# [WORKING DATA]
________________________________________

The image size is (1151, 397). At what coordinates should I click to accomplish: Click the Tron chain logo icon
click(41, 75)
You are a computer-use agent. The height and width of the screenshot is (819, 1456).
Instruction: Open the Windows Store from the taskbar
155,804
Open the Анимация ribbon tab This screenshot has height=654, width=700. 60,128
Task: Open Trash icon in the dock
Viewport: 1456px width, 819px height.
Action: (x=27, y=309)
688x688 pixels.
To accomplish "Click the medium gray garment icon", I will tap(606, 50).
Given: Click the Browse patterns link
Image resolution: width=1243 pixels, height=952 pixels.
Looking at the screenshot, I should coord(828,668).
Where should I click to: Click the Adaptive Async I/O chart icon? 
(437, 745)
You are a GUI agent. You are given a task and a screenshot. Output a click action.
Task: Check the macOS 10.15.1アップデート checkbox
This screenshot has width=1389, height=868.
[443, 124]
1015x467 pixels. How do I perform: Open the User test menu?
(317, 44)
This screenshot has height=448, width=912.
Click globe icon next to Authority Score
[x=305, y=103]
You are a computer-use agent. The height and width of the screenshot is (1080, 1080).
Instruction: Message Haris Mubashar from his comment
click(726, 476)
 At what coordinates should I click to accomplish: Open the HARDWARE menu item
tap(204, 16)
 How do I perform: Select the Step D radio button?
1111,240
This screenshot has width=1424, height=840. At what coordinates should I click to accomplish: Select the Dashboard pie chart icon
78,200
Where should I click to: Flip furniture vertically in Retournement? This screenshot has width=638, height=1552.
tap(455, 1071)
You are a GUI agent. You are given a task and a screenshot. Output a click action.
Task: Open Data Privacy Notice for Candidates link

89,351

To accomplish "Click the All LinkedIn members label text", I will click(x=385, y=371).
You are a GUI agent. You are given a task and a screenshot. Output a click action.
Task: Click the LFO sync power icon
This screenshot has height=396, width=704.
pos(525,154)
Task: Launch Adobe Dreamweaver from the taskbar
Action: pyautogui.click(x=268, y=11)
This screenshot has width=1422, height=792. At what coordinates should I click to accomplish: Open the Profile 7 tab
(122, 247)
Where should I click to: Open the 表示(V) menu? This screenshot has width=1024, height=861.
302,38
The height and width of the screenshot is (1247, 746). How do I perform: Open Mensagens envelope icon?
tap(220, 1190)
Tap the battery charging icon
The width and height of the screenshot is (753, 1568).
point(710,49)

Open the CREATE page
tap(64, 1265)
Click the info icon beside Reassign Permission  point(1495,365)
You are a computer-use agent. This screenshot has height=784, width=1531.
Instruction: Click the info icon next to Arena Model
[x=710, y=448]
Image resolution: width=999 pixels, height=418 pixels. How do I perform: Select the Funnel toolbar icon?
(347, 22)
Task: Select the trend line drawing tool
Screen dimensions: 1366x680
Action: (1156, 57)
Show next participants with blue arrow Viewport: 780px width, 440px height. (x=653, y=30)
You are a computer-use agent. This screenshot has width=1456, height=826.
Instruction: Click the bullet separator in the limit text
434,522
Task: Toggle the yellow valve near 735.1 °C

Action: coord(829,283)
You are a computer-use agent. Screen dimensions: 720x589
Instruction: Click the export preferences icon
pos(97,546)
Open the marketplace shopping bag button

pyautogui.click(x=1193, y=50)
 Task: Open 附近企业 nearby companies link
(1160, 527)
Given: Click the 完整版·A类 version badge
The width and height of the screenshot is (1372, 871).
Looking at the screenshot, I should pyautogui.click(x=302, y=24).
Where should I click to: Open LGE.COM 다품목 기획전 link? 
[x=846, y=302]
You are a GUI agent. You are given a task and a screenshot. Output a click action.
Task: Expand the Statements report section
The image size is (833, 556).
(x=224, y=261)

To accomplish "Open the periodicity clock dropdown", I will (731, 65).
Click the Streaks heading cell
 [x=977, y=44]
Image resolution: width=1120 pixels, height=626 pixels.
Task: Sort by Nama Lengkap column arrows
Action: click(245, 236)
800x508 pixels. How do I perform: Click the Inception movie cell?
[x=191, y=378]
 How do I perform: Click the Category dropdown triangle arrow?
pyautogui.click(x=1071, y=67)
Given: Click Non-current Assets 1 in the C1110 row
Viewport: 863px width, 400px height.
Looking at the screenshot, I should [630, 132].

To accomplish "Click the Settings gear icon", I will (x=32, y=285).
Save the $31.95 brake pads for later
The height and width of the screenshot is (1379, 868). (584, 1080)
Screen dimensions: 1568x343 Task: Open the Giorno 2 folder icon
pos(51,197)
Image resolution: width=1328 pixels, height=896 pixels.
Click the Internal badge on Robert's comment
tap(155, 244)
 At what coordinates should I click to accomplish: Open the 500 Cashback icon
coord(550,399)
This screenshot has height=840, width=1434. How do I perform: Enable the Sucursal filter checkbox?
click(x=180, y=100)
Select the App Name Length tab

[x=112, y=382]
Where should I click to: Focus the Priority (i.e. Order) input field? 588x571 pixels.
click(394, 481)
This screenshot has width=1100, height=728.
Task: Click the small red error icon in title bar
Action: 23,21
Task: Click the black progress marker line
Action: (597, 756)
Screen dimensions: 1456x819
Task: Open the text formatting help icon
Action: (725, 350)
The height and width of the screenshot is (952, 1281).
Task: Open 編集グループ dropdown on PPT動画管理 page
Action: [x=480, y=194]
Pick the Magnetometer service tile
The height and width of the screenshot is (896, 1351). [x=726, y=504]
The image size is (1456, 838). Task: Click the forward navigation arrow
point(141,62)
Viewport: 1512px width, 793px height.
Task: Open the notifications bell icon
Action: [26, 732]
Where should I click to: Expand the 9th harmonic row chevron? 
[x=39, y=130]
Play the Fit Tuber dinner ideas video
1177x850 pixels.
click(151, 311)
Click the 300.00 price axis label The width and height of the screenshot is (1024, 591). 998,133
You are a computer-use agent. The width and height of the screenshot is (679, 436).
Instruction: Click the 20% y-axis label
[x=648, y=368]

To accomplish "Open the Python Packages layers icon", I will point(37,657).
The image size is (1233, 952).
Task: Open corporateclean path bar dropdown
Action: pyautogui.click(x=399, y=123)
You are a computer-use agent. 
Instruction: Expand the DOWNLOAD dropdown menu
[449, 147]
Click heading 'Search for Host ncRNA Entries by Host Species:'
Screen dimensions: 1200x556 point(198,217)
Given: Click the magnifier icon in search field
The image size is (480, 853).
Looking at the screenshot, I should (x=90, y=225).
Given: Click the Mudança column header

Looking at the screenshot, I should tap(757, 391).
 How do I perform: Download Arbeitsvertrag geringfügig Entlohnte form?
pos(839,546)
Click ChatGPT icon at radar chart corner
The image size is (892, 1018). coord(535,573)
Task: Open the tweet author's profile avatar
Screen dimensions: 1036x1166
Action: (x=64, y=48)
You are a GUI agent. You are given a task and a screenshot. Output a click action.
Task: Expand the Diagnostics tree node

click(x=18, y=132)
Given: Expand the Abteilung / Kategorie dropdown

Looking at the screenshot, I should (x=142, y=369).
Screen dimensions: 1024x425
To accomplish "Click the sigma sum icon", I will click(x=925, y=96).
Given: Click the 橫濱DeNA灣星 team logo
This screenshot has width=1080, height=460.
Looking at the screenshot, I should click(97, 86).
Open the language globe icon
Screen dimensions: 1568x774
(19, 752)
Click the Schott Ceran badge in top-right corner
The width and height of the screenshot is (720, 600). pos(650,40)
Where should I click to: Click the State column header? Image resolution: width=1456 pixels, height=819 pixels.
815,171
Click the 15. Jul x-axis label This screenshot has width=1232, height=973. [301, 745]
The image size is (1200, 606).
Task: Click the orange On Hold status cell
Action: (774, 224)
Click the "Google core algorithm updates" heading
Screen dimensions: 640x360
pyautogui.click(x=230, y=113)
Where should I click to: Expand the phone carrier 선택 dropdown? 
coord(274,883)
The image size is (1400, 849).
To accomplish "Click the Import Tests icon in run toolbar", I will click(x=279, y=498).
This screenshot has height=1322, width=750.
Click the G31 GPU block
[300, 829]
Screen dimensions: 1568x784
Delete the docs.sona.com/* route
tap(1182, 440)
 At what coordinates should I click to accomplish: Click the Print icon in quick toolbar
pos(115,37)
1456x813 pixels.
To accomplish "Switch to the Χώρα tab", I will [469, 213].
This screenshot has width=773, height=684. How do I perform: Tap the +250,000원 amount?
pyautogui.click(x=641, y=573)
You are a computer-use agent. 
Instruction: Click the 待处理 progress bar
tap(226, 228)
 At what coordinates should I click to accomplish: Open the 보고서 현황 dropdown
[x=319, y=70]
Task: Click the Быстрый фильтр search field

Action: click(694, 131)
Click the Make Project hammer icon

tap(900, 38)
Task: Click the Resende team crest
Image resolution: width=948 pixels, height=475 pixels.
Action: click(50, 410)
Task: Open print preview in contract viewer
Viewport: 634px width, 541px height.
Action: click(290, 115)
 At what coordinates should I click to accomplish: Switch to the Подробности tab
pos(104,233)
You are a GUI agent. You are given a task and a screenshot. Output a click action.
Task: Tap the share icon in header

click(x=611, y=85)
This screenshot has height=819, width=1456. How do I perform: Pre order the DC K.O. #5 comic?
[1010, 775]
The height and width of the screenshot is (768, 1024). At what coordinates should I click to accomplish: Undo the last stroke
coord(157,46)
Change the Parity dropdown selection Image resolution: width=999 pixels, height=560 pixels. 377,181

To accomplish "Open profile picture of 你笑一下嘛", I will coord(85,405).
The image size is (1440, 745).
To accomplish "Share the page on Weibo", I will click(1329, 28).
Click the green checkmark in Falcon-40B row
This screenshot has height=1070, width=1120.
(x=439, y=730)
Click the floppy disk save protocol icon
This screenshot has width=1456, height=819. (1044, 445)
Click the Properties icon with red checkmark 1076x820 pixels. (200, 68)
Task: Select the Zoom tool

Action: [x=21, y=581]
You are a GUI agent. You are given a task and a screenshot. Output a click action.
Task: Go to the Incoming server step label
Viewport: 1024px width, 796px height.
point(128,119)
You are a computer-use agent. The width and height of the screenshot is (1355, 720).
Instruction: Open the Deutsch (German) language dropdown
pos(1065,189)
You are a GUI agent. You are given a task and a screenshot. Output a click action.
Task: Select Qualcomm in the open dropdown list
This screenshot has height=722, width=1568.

________________________________________

# [TASK PROMPT]
Please rewrite the part of the records that opens with the line containing "Given: Click the 完整版·A类 version badge" and closes with the line containing "[x=112, y=382]" as a Markdown table with the columns Row and Line. Put a row number in Row and the line itself in Line, and leave out blank lines.

# [RESPONSE]
| Row | Line |
|---|---|
| 1 | Given: Click the 完整版·A类 version badge |
| 2 | The width and height of the screenshot is (1372, 871). |
| 3 | Looking at the screenshot, I should pyautogui.click(x=302, y=24). |
| 4 | Where should I click to: Open LGE.COM 다품목 기획전 link?  |
| 5 | [x=846, y=302] |
| 6 | You are a GUI agent. You are given a task and a screenshot. Output a click action. |
| 7 | Task: Expand the Statements report section |
| 8 | The image size is (833, 556). |
| 9 | (x=224, y=261) |
| 10 | To accomplish "Open the periodicity clock dropdown", I will (731, 65). |
| 11 | Click the Streaks heading cell |
| 12 |  [x=977, y=44] |
| 13 | Image resolution: width=1120 pixels, height=626 pixels. |
| 14 | Task: Sort by Nama Lengkap column arrows |
| 15 | Action: click(245, 236) |
| 16 | 800x508 pixels. How do I perform: Click the Inception movie cell? |
| 17 | [x=191, y=378] |
| 18 |  How do I perform: Click the Category dropdown triangle arrow? |
| 19 | pyautogui.click(x=1071, y=67) |
| 20 | Given: Click Non-current Assets 1 in the C1110 row |
| 21 | Viewport: 863px width, 400px height. |
| 22 | Looking at the screenshot, I should [630, 132]. |
| 23 | To accomplish "Click the Settings gear icon", I will (x=32, y=285). |
| 24 | Save the $31.95 brake pads for later |
| 25 | The height and width of the screenshot is (1379, 868). (584, 1080) |
| 26 | Screen dimensions: 1568x343 Task: Open the Giorno 2 folder icon |
| 27 | pos(51,197) |
| 28 | Image resolution: width=1328 pixels, height=896 pixels. |
| 29 | Click the Internal badge on Robert's comment |
| 30 | tap(155, 244) |
| 31 |  At what coordinates should I click to accomplish: Open the 500 Cashback icon |
| 32 | coord(550,399) |
| 33 | This screenshot has height=840, width=1434. How do I perform: Enable the Sucursal filter checkbox? |
| 34 | click(x=180, y=100) |
| 35 | Select the App Name Length tab |
| 36 | [x=112, y=382] |